By Firefield •
In response to two mass shootings over the first weekend in August, President Trump called for “meaningful background checks” over Twitter and in various news media, stating, “We have to have very meaningful background checks. I want to see it happen. We need intelligent background checks.” However, recently after a phone call from the NRA’s Wayne LaPierre, President Trump stepped back from his original statements. Specifically, on Wednesday, August 21, the President said, “I have an appetite for background checks. We are going to be doing background checks. We are working with Democrats. We are working with Republicans. We already have very strong background checks. But we are going to be filling in some of the loopholes, as we call them, at the border.”
For those unfamiliar with our background check laws, those looking to buy a firearm from a Federal Firearms License dealer must fill out an ATF Form 4473 and pass the National Instant Criminal Background Check System (NICS.) For any individual that is not a dealer, they may buy/sell/trade/swap firearms with another individual without performing a background check. If you purchase a gun at a gun show or through the internet from a licensed gun dealer, you must submit to the background check and fill out the Form 4473.
The NICS system was put in place by the FBI on November 30, 1998, as part of the Brady Handgun Violence Prevention Act which passed in 1993. Background checks, though, aren’t a new concept. Dealers have had to ask potential buyers a series of questions as early as 1968 after the passage of the Gun Control Act.
Regardless of background checks or not, it is still illegal to sell or give a firearm to someone who isn’t allowed to own it. As a legal, responsible gun owner, it is up to you to make sure you never give a prohibited person a firearm.
Often called the “gun show loophole,” Universal Background Checks (UBC) have been purposed in Congress many times. The law aims to make anyone taking possession of a firearm to undergo a background check. This raises many questions about inheritance, letting a friend shoot your firearm while at the gun range together, lending a shotgun to a first-time hunter, storing guns for a family member, etc. There are many situations in which firearms pass between hands that have nothing to do with a change in ownership.
Besides, how do you force two individuals who are buying/selling/swapping/gifting/borrowing a firearm or firearms to do so at a licensed gun dealer?

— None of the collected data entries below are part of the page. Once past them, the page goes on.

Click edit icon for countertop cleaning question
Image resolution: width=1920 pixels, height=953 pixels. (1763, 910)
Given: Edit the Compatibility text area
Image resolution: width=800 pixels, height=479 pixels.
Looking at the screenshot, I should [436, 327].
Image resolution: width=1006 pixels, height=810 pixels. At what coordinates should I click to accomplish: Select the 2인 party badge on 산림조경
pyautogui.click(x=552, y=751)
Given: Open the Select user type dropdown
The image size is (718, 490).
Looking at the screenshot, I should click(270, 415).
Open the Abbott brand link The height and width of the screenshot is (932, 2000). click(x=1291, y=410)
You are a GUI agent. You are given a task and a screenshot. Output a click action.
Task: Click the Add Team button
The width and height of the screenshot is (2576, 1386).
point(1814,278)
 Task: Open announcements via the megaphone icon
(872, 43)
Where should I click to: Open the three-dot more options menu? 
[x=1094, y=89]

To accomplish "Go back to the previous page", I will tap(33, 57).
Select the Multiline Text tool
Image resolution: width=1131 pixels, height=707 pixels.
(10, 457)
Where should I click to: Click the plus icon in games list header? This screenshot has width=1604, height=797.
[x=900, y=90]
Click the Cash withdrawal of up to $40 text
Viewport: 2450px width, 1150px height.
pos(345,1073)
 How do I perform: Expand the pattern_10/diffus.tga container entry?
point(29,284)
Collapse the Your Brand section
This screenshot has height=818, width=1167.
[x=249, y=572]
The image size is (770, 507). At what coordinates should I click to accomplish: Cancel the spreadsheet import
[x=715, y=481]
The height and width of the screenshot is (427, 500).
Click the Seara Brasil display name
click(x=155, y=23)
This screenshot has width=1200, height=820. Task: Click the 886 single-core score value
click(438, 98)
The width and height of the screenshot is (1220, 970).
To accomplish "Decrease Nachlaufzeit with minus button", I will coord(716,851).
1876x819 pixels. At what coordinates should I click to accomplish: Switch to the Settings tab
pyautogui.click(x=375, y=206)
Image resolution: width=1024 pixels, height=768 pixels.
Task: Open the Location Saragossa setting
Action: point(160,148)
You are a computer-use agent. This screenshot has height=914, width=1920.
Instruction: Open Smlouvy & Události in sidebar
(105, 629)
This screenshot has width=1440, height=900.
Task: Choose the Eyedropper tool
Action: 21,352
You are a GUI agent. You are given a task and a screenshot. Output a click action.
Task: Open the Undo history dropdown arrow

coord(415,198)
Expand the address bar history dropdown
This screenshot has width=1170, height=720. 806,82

Studies conducted by mostly anti-gun organizations found that states with UBC did not lead to more background checks. A San Jose, California newspaper, The Mercury News, studied mass shootings in 2016-2018 and found only one shooter should not have been able to own a firearm. The shooter who killed 26 people attending the First Baptist Church in Sutherland Springs, Texas had a domestic violence conviction on his record that had never been submitted to NICS.
All other shooters either passed their background checks and purchased their firearms legally or stole the guns from a family member or friend.
Senior Adviser to President Trump’s campaign, Ed Brookover says, “We already have background checks on all gun transactions except those between private individuals. Spending time on this issue is a waste for anyone who really wants to help with mass shootings.”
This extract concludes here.